The vast mansions of Ibra were already derelict by the beginning of Oman’s modern renaissance. In fact, as our 19th century visitor to Oman noted, even in the 1830s many were “now greatly fallen to decay.” How should this have been so when the apogee of Omani power on the East African coast still lay in the future?


The answer probably lies in the fact that the great families of the Ibra area who held sway on the East African coast under the Ya’aruba Imams lost some of their power with the ascendency of the Al Bu Said Dynasty and later, with the shift of Omani power to Zanzibar. In these reduced circumstances, the upkeep of their great family heirlooms in Al Minzfah probably became too much of a financial burden and so they were let slide into dereliction.

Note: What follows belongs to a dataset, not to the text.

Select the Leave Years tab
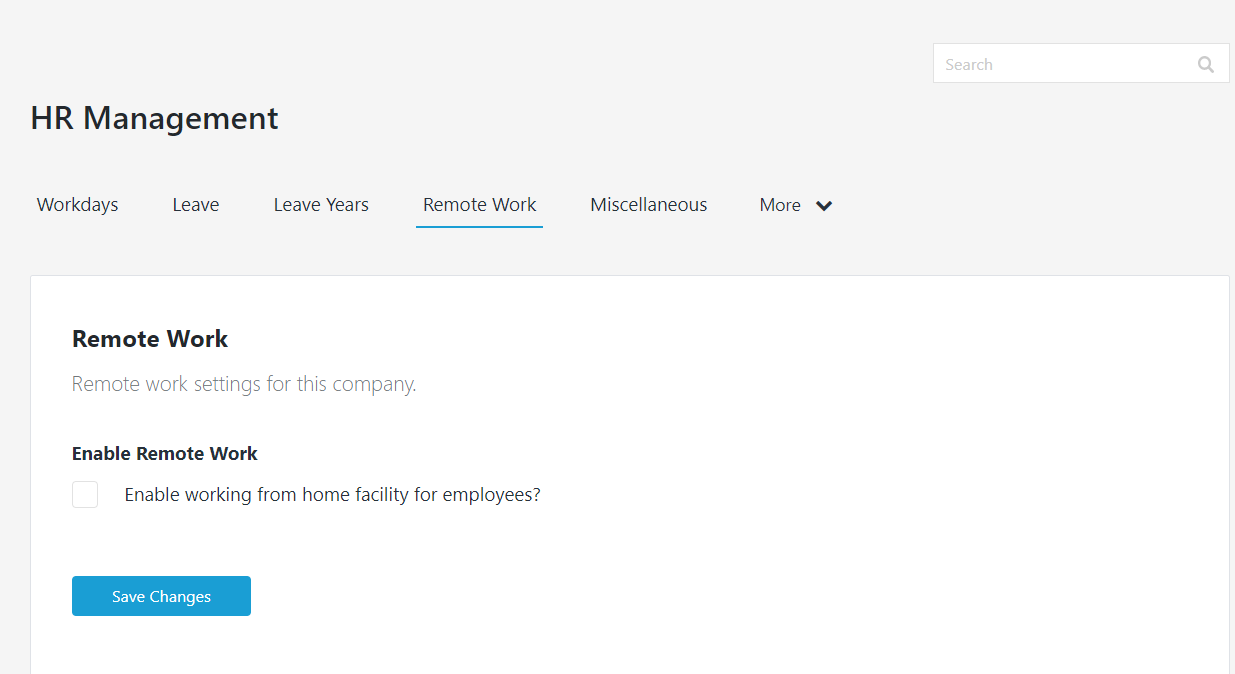Image resolution: width=1235 pixels, height=674 pixels. (321, 204)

The dissolution of these great houses at Al Minzfah was not the end of stone architecture on a grand scale in the northern Sharqiyah. New tribal alliances and vast new investment flowing into the area from Zanzibar in the latter half of the 19th century prompted another wave of large-scale building projects to the south of Ibra, in Al Mudhayrib and Al Kamil. These, though, will have to be the subject of a future article.